Casey Dienel doesn’t stay put for very long. The singer’s last full length with White Hinterland, 2008’s Phylactery Factory, swayed to brushed drums, dainty piano, and perky vocals. Later that year, she created prickly, sophisticated art-lounge on the Luniculaire EP, a collection of originals and covers all sung in French. Like her earlier work, there was still a strong theatrical element in those edgier songs, but it didn’t exactly point the way toward the hazy pop pulse of Kairos.

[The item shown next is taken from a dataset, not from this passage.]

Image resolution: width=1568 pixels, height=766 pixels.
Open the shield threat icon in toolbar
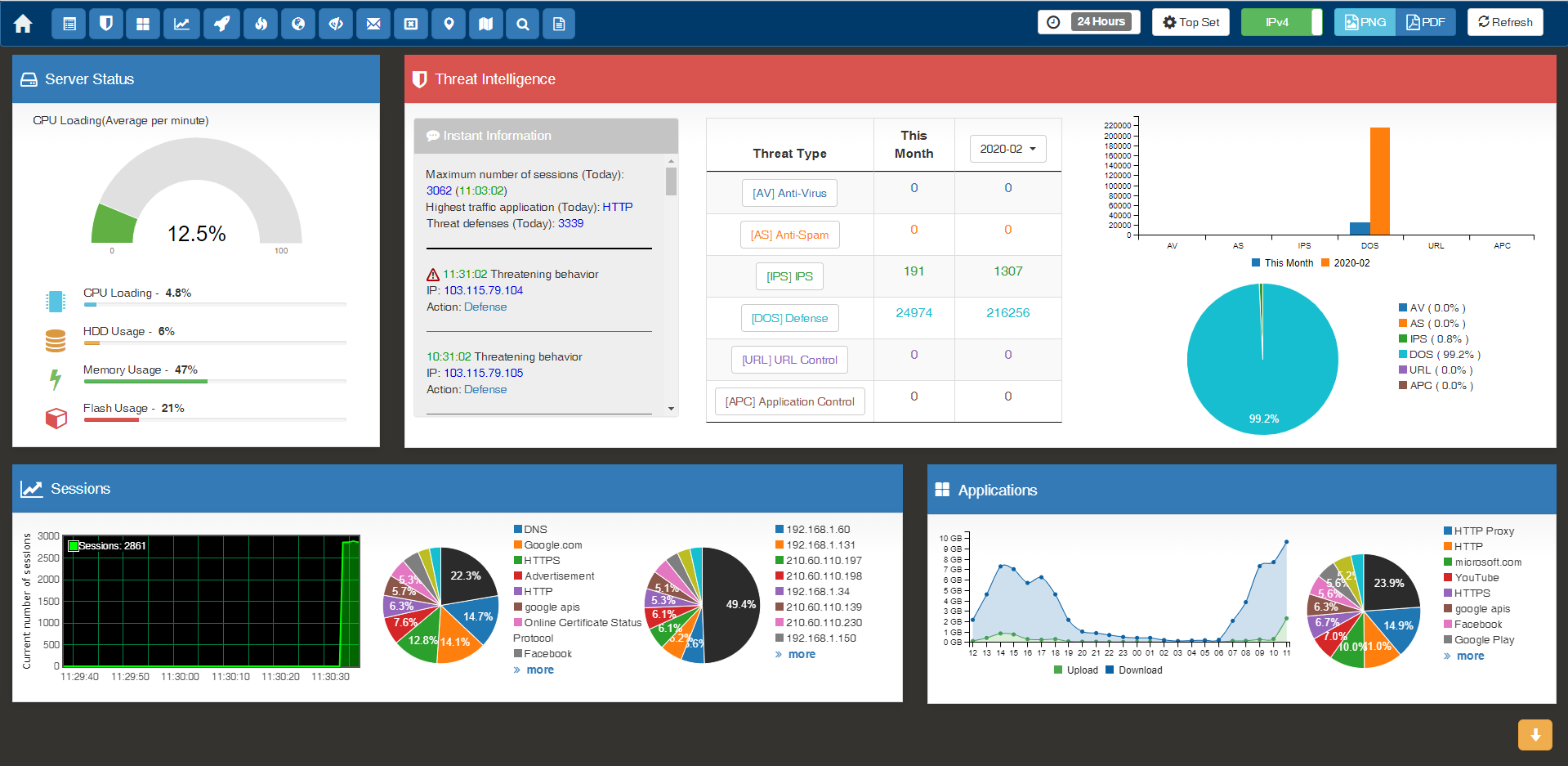click(x=106, y=24)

From the opening seconds of the album– a lazy tide pool of swirling synths and echoing vocals– White Hinterland strike a different pose. The graceful piano, chamber-pop arrangements, and storybook lyrics of the past were crisp snapshots; Kairos is a collection of over-exposed and landscapes– bold, blurred, and wide open.

Dienel and bandmate Shawn Creeden removed the piano from the equation on Kairos, and the result is a textbook case of addition by subtraction. Dienel’s voice, still delicate and fluttering, sounds more powerful and expressive, free and untethered from the jazzy arrangements of the past. With antiquated references stricken from the lyric sheet, Dienel’s words come off as more personal and direct. She swoons on “Cataract” and “Magnolias”, two of the gorgeous tracks in which her sweet tone and confident phrasing, along with unfurled guitar melodies, recall Bitte Orca.

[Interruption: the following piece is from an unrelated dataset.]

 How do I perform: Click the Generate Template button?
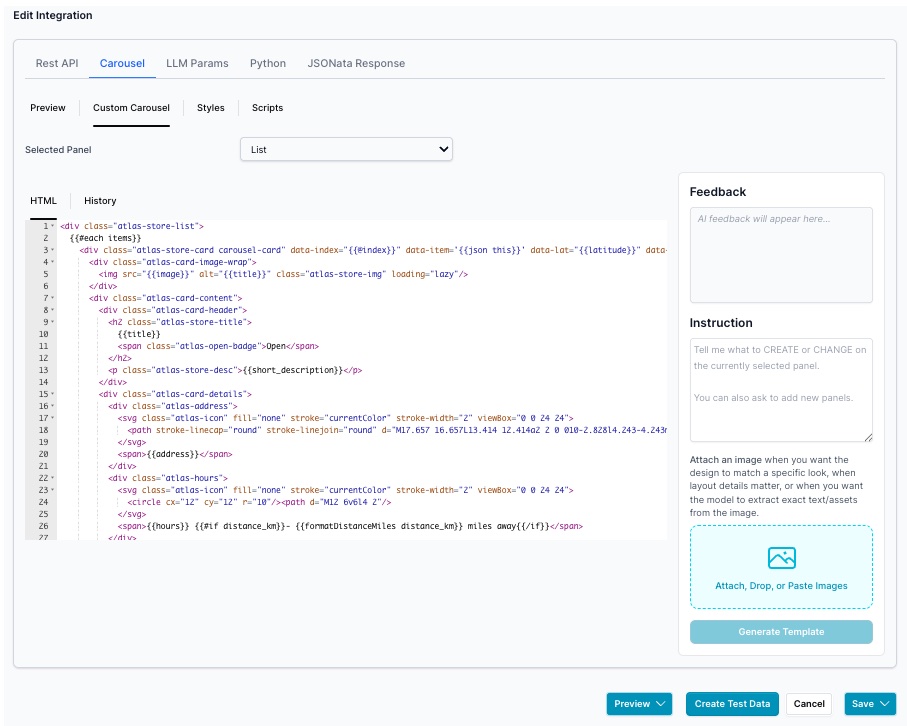click(x=781, y=632)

Considering the album’s chugging, fuzzy rhythms and lo-fi synth wash, Dirty Projectors won’t be the only indie reference point cited when discussing Kairos. But the myriad of elements, from the dubstep-grade bass hits to looped vocals, beautifully comes together. Kairos represents a bold step for Dienel and White Hinterland, a re-imagining of the music-making process and an example of musical experimentation and evolution. As the restless Dienel sings on “Moon Jam”, “I am afraid of so many things/ But I do not fear the future.”